A disparate proportion of breast cancer deaths occur among young women, those of African-American (AA) ancestry, and particularly young AA women. Estrogen receptors (ER), progesterone receptors (PR), and human epidermal growth factor receptor-2 (HER-2) are key clinically informative biomarkers. The triple-negative (ER-/PR-/HER-2-) tumor subgroup is intrinsically resistant to treatment and portends a poor prognosis. Age, race, and socioeconomic status have been associated with triple-negative tumors (TNT). In the current study, the authors investigated breast cancer subgroups among patients in an urban cancer center serving a multiracial, low socioeconomic population.

METHODS.

This case series analyzed female invasive breast cancers diagnosed and/or treated between 2003 and 2004 in the AVON Comprehensive Breast Center at Grady Hospital in Atlanta, Georgia. Data were obtained from the National Cancer Institute's Surveillance, Epidemiology, and End Results (SEER) program, and augmented by the hospital registry and pathology reports.

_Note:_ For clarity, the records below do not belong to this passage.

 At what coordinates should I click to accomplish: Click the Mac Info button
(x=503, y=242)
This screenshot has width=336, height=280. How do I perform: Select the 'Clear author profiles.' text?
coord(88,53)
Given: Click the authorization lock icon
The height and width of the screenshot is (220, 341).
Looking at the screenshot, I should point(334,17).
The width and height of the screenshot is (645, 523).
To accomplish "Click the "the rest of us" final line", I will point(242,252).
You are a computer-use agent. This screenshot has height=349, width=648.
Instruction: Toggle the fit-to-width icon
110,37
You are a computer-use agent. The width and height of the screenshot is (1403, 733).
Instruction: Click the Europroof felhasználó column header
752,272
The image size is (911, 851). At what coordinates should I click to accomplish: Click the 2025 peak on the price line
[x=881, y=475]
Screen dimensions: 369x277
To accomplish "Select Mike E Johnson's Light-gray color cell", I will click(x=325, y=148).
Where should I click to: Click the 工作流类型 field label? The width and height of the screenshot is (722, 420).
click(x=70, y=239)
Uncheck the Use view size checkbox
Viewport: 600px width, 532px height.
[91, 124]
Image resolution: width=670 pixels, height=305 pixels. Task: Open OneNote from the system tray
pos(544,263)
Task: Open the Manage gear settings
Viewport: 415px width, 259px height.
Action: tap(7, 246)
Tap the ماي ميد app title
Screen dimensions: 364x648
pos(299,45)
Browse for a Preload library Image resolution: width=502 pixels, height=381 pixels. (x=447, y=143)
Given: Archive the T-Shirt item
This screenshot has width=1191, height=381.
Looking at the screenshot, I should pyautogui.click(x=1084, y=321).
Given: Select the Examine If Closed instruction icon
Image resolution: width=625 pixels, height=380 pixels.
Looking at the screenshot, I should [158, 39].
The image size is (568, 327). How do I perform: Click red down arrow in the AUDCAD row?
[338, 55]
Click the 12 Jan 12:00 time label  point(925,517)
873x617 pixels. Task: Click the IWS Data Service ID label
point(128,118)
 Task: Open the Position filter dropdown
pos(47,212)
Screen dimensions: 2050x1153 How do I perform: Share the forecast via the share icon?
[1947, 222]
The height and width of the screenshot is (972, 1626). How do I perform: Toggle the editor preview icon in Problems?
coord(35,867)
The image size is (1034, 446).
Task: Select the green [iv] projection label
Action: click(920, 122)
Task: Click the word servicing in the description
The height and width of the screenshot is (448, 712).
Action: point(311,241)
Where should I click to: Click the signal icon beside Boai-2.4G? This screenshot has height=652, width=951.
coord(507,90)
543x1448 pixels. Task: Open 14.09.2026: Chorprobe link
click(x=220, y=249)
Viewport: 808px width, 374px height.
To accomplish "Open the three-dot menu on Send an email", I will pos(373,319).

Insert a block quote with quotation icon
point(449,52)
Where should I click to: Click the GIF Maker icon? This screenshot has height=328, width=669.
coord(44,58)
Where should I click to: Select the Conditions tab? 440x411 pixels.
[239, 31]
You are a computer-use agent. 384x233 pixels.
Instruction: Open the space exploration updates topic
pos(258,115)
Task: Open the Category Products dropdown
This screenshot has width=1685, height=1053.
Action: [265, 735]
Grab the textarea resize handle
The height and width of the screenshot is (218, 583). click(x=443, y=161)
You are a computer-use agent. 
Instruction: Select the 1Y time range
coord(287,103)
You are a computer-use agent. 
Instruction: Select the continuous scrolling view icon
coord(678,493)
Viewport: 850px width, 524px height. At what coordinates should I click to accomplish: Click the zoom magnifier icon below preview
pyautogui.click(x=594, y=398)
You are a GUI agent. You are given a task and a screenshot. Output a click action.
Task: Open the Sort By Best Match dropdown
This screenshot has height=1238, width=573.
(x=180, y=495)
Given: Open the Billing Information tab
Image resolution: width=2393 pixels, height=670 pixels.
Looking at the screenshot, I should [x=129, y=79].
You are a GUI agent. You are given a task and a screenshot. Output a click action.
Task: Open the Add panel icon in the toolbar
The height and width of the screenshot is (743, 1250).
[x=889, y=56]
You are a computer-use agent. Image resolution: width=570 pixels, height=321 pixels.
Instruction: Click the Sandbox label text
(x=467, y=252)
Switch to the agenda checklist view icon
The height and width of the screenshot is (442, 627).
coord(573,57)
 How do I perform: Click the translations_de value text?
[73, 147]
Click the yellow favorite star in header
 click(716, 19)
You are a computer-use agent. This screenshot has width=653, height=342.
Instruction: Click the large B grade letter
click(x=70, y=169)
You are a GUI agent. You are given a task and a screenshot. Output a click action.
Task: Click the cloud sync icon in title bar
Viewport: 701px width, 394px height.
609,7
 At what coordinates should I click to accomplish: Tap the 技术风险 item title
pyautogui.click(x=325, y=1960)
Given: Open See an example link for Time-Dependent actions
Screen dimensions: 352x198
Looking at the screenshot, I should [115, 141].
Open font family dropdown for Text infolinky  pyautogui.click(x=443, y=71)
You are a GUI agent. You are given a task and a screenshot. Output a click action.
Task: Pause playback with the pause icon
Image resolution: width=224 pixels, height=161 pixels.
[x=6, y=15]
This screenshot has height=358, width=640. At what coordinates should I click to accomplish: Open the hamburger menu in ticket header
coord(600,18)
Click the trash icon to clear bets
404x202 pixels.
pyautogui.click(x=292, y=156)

Statistical analyses utilized frequency distributions and logistic regression.

RESULTS.

Of 190 breast cancers; 167 (88%) were diagnosed among AA and 23 (12%) were diagnosed among non-AA women. The median age at diagnosis in the 2 groups was 58 years and 57 years, respectively. TNT prevalence was found to differ by race (29.3% among AA women and 13.0% among non-AA women; P = .010). Differences persisted after adjustment for age and stage (odds ratio [OR] of 3.1; 95%confidence interval [95% CI], 0.8–11.6). The majority of recurrences (40.0%) occurred among women with TNT, who were also most likely to experience a fatal event (OR of 3.7; 95%CI, 1.1–13.0).

CONCLUSIONS.

Despite a similarity in their age at diagnosis, AA women in our urban cancer center presented with a higher prevalence of TNT and TNT was found to predict the poorest outcomes. Institutional interactive breast conferences and intervention/navigation programs could help to dispel breast cancer disparities and improve outcomes. Cancer 2008. © 2008 American Cancer Society.